(Kutipan Teks):
══════════

Upaya nyata tersebut dapat ditunjukkan dengan sikap dan segala tindakan yang berhubungan dengan keselamatan kerja. Contohnya, penerapan peraturan dan prosedur, tersedianya fasilitas keselamatan kerja yang memadai dan sumber daya yang mumpuni.
Manajemen bertanggung jawab untuk menetapkan dan menerapkan peraturan dan prosedur keselamatan kerja. Peraturan dan prosedur keselamatan kerja yang dibuat harus mudah dimengerti, dikomunikasikan dan disosialisasikan kepada pekerja.
Peraturan merupakan suatu hal yang mengikat dan disepakati.
Prosedur merupakan rangkaian dari suatu tata kerja yang berurutan, tahap demi tahap serta jelas menunjukkan jalan atau arus (flow).
Tujuan dibentuknya atau diterapkannya peraturan dan prosedur ini, yaitu untuk mengendalikan bahaya yang ada di tempat kerja, melindungi pekerja dari kemungkinan terjadi kecelakaan dan untuk mengatur perilaku pekerja sehingga nantinya tercipta budaya keselamatan yang baik.
Bentuk dari peraturan dan prosedur K3 di antaranya program komunikasi bahaya, alat pelindung diri (APD), prosedur izin kerja khusus (work permit), prosedur praktek kerja aman, prosedur tanggap darurat, dll.
Komunikasi akan menghasilkan persepsi yang nantinya diinterpretasikan secara berbeda oleh tiap individu. Persepsi sendiri berasal dari berbagai stimulus yang diberikan oleh organisasi ketika berkomunikasi dengan pekerja.

══════════

(Yang Harus Dikerjakan):
(a) Tulis ulang bagian kutipan teks tentang keselamatan kerja yang dimulai dari "Manajemen bertanggung jawab" dan berlanjut sampai "atau arus (flow).", dengan mengganti "Manajemen" menjadi "Pimpinan perusahaan".
(b) Tentukan apakah setiap pernyataan berikut sesuai dengan kutipan teks tentang keselamatan kerja: (i) peraturan dan prosedur keselamatan kerja ditetapkan dan diterapkan oleh pekerja; (ii) alat pelindung diri (APD) termasuk bentuk peraturan dan prosedur K3; (iii) prosedur adalah suatu hal yang mengikat dan disepakati. Jawab ya atau tidak untuk masing-masing, disertai kutipan kata-kata penentunya dari teks.
Daftar di bawah ini merupakan bahan tersendiri yang terpisah dari kutipan teks.

(Data Tercatat):
══════════

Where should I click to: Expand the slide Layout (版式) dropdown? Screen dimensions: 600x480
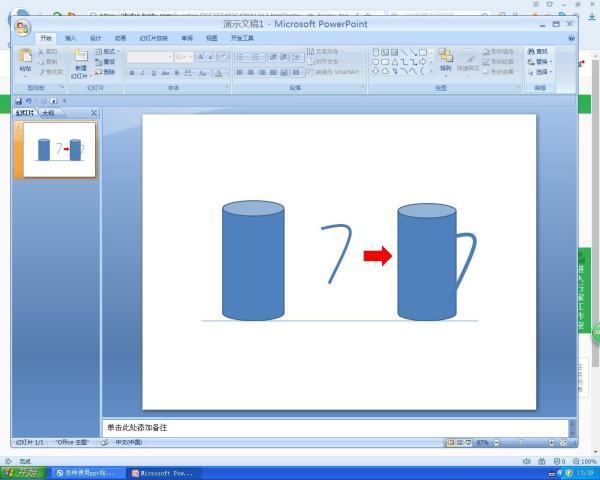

══════════

(Jawaban Berurutan):
(a)
Pimpinan perusahaan bertanggung jawab untuk menetapkan dan menerapkan peraturan dan prosedur keselamatan kerja. Peraturan dan prosedur keselamatan kerja yang dibuat harus mudah dimengerti, dikomunikasikan dan disosialisasikan kepada pekerja.
Peraturan merupakan suatu hal yang mengikat dan disepakati.
Prosedur merupakan rangkaian dari suatu tata kerja yang berurutan, tahap demi tahap serta jelas menunjukkan jalan atau arus (flow).

(b)
(i) Tidak: "Manajemen bertanggung jawab untuk menetapkan dan menerapkan peraturan dan prosedur keselamatan kerja."
(ii) Ya: "Bentuk dari peraturan dan prosedur K3 di antaranya program komunikasi bahaya, alat pelindung diri (APD)"
(iii) Tidak: "Peraturan merupakan suatu hal yang mengikat dan disepakati."